Oluk, oluk akan kalabalıkların var.
Her zaman ki yatağında,
Yavaş, yavaş yükselir...
Bentlerini yıkmış su misali,
Oba'ya
Ova'ya
Dağlara-taşlara sığmaz ya...
Z/amanlı- z/amansız dalgalar
Vurur ya kıyı'ya.
Döver ya, sinesini nehrin.
İşte bu kuru kalabalıklar da vuruyor
Sinesine öylece şu koca şehrin...
---------------
İstanbul.
Sen,
Çeşit, çeşit insan
Her renkten
Her d/il'den
Her d/in'den ve
Her ırktan...
Yoruldum artık sana
Kıyıdan
Köşeden
Bir kenardan bakmaktan,
S/essizce haykırmaktan...
Ve şimdi
Usulca dizlerimin üstüne çökerken
İlk defa yalvarmak geliyor içimden.
Düşüyor yorgun cümlelerim beden d/ilimden
"Daha çok erken, daha çok erken".
Kim k/aldıracak şimdi beni
Şu koca şehirde savrulup giderken...
----------------------
Kayboluyorum ruhumun girdaplarında
Gönlümün çıkmaz sokaklarında.
Yok mu?
Uzanacak bir el
Tutunacak bir dal
Nerde kaldın ey yar,
Haydi gel.
Gel de beni al.
Korkularımdan kurtar...
-----------------
Eyvaaah!
Nafile!...
Desene artık, boşa beklemelerim,
Daha ölmeden mezara koymuş beni sevdiklerim.
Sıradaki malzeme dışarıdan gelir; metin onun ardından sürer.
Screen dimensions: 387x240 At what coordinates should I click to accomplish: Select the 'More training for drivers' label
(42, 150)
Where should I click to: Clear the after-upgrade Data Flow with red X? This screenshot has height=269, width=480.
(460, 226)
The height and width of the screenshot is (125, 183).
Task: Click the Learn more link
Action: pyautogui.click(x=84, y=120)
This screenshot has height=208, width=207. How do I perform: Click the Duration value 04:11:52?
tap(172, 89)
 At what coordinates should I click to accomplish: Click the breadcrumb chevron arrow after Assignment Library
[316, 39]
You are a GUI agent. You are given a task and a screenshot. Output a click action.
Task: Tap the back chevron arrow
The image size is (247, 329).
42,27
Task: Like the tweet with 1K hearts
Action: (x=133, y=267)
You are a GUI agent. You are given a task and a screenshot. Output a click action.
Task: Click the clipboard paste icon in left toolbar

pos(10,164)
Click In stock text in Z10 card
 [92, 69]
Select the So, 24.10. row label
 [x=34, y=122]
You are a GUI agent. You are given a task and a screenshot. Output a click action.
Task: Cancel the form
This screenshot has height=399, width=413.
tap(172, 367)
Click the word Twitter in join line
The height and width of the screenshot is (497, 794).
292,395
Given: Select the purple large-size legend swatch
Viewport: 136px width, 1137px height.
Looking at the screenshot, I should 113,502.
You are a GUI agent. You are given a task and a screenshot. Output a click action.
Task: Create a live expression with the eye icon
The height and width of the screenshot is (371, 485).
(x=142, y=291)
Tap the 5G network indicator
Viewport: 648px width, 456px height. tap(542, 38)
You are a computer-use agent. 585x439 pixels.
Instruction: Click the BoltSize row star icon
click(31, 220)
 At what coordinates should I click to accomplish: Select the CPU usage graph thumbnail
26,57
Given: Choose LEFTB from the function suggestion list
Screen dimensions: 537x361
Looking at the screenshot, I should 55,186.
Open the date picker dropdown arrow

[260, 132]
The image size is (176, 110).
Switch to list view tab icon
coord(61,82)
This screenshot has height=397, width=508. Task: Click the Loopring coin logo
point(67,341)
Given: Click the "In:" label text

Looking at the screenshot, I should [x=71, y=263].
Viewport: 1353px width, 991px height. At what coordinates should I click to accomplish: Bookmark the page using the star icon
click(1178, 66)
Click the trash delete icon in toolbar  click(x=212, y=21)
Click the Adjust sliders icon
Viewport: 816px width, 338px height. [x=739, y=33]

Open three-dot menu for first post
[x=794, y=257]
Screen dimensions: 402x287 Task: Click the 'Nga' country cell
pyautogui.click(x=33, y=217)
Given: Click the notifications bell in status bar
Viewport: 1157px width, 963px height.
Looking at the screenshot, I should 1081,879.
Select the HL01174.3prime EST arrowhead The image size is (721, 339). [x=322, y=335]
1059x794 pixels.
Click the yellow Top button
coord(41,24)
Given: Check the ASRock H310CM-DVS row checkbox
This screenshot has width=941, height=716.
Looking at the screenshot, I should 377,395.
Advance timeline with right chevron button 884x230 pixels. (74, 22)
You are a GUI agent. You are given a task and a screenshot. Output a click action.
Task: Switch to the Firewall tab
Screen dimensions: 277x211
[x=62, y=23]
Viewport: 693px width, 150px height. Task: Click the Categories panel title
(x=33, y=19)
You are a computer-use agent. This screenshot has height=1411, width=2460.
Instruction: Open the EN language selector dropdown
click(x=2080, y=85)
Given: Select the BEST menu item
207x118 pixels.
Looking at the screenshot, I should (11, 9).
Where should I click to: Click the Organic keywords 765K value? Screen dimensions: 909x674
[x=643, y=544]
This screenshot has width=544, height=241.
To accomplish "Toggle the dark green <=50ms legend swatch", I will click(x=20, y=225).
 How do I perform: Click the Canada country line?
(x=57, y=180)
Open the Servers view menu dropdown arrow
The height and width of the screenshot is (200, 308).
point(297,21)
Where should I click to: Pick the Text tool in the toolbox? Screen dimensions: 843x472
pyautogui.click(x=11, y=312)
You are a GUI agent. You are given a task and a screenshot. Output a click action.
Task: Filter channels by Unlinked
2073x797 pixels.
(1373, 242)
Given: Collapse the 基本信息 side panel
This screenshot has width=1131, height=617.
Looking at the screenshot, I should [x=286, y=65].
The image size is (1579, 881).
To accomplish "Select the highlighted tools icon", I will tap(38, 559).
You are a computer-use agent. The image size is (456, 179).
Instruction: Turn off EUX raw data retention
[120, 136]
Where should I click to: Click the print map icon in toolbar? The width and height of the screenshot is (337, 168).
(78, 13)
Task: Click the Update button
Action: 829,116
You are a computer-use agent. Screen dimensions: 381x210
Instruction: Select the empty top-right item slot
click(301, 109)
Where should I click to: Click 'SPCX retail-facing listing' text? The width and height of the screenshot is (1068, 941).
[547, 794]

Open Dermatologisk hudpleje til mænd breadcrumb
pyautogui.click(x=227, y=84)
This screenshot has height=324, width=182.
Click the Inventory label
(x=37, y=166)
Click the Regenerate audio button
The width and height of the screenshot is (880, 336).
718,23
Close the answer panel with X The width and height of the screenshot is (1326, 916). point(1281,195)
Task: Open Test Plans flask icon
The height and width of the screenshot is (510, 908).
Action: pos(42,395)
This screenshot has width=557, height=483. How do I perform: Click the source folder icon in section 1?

O zaman neye yarar ki; bu kuru kalabalıklar
Aşklar
Sevdalar
Sevgili için atılan nutuklar
Sus artık sus, sus, sus.
Lütfen.
Off.
Çatlayacak beynim nerdeyse,
Tam ortasından
Aslı-astarı olmayan,
Siyah'ı
Beyaz'ı
Pembe'si
Daha bilmem nesi
Adı konmamış 'sanal yalanlardan'...
------------------
Ey koca şehir!
İstanbul,
Kulağını açta bu defa sen dinle beni,
Yıllarca dinlediğim gibi seni.
Şimdi; herkes kendi yoluna,
Kuru kalabalıkların girsin artık rüyalarına,
İstanbul...
---------------------
Dedim ya.
Sen yoluna.
Ben yoluma,
Şimdi herkes kendi yoluna,
Kendi yoluna...
İstanbul...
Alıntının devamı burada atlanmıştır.